Now tell me something I don't know.
When you say suggest that the odds are certain that someone will win (actually, not quite certain, because there could be no match, and a rollover of the jackpot),
I suggested nothing of the sort. My point had nothing to do with how often someone may or may not win, nor did I make any claim whatsoever about the frequency of winners. Please work on your reading comprehension.
you are implicitly defining the universe of successes as the universe of all 10-tuplets, the probability of which will be 60 million times 1 divided by 60 million, or one.
That's not the "universe of successes", that's the universe of all possible trials.
The probability of any one 10-tuplet is still 1 in 60 million. Let's say you wanted to figure the odds that all the winning numbers are even. That's 1/2 raised to the tenth, or 1 in a thousand in rough numbers. Both computations are figured as P1*P2*P3...PN. You can get from the first computation to the second by figuring the number of 10-tuples in which there are only even numbers (3 to the tenth, or about 59,000, and multiplying by the probability of each 10-tuplet.
Bored now. You don't need to recite basic algebra to me, either.
Thus, it is seen that is useful to separate the question of what the probability is of one 10-tuplet from the question of how many are in the set A for which one is determining P(A).
Yes, which is why I *POINTED THIS OUT TO YOU* earlier. Don't suddenly act like you're trying to teach it to me.
One practical reason why this approach makes sense is the difficulty of determining how to count all functional DNA computations.

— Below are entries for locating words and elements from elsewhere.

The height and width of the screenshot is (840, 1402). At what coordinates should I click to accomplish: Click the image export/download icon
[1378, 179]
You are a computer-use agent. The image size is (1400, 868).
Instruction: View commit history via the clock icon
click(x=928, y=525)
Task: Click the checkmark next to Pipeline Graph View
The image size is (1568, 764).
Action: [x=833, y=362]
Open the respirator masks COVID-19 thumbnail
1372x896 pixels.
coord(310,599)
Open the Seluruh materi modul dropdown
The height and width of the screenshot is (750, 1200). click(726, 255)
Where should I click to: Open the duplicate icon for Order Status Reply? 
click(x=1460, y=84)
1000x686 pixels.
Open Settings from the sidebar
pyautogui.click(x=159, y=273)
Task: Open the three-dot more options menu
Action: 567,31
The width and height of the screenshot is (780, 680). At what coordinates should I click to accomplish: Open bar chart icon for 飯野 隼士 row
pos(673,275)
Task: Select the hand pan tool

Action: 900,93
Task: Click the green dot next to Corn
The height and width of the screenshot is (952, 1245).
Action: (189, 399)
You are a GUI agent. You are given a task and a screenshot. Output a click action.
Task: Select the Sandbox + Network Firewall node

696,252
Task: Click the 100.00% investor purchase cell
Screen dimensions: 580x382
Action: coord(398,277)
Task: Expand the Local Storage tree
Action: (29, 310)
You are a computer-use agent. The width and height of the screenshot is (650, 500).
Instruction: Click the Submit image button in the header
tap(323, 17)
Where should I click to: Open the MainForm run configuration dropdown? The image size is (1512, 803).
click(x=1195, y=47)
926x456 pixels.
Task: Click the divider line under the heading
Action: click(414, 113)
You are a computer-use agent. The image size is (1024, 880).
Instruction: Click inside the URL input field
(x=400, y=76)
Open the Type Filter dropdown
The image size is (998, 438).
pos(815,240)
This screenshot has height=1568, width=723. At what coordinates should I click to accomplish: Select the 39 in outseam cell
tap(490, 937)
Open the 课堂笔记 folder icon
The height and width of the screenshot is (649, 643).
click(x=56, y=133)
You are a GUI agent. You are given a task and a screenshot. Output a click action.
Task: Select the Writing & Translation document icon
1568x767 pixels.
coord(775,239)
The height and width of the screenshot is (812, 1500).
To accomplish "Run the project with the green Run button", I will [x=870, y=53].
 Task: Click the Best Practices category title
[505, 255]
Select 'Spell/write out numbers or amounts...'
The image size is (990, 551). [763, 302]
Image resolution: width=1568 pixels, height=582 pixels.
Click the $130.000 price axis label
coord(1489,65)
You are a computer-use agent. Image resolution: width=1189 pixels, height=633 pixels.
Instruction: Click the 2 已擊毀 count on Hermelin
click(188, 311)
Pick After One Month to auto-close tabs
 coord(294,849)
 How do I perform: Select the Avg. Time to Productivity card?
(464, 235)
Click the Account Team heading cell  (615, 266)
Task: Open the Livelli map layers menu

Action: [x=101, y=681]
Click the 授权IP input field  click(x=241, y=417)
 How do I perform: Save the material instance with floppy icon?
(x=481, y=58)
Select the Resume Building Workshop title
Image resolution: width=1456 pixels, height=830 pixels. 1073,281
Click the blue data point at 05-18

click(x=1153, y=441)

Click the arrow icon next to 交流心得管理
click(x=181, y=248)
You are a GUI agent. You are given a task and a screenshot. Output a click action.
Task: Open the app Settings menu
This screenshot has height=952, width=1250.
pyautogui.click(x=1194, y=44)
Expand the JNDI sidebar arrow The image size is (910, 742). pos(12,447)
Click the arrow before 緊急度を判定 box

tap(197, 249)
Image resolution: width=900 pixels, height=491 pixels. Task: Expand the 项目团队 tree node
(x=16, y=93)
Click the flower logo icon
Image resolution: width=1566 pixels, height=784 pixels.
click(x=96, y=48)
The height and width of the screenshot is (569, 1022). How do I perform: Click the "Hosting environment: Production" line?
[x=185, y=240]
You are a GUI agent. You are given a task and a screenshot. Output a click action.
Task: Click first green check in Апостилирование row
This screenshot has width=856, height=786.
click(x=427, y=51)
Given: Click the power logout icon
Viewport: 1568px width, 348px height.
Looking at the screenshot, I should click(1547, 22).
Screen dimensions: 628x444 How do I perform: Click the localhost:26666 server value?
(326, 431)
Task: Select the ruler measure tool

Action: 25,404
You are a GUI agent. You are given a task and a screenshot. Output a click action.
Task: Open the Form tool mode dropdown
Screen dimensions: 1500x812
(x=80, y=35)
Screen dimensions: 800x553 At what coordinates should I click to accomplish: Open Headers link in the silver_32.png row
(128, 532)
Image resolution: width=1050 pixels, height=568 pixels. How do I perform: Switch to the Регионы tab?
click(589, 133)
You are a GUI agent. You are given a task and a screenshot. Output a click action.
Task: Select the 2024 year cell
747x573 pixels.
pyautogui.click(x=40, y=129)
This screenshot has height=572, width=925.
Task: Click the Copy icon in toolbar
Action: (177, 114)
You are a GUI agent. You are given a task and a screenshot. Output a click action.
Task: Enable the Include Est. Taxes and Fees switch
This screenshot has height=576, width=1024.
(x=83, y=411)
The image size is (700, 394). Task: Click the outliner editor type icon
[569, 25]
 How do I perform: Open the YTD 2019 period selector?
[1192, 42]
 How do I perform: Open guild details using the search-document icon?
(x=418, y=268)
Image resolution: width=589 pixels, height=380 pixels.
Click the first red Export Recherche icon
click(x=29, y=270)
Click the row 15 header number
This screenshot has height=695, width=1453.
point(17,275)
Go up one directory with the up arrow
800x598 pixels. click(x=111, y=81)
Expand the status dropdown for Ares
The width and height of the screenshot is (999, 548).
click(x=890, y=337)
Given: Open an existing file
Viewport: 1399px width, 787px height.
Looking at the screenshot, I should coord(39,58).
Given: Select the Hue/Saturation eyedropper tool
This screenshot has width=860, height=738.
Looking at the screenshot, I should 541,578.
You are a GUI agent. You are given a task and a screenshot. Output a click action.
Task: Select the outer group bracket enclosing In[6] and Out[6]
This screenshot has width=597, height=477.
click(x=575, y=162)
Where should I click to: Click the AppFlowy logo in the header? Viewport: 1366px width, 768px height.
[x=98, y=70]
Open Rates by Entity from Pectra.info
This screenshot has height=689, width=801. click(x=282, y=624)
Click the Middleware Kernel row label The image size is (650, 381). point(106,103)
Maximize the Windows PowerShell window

"Computations"? Don't you mean configurations?
Because we are talking about bitflip mutations, it seems obvious that PN << 1, and we have assumed some significant minimum size of N,
No, *you* have "assumed some significant minimum size of N". The fact remains that many beneficial mutations are the result of a single nucleotide change.
so in our case P1*P2*P3...PN is pretty small.
Backpedaling so soon? A little while ago it was "next to impossible", now you've toned it down to "pretty small".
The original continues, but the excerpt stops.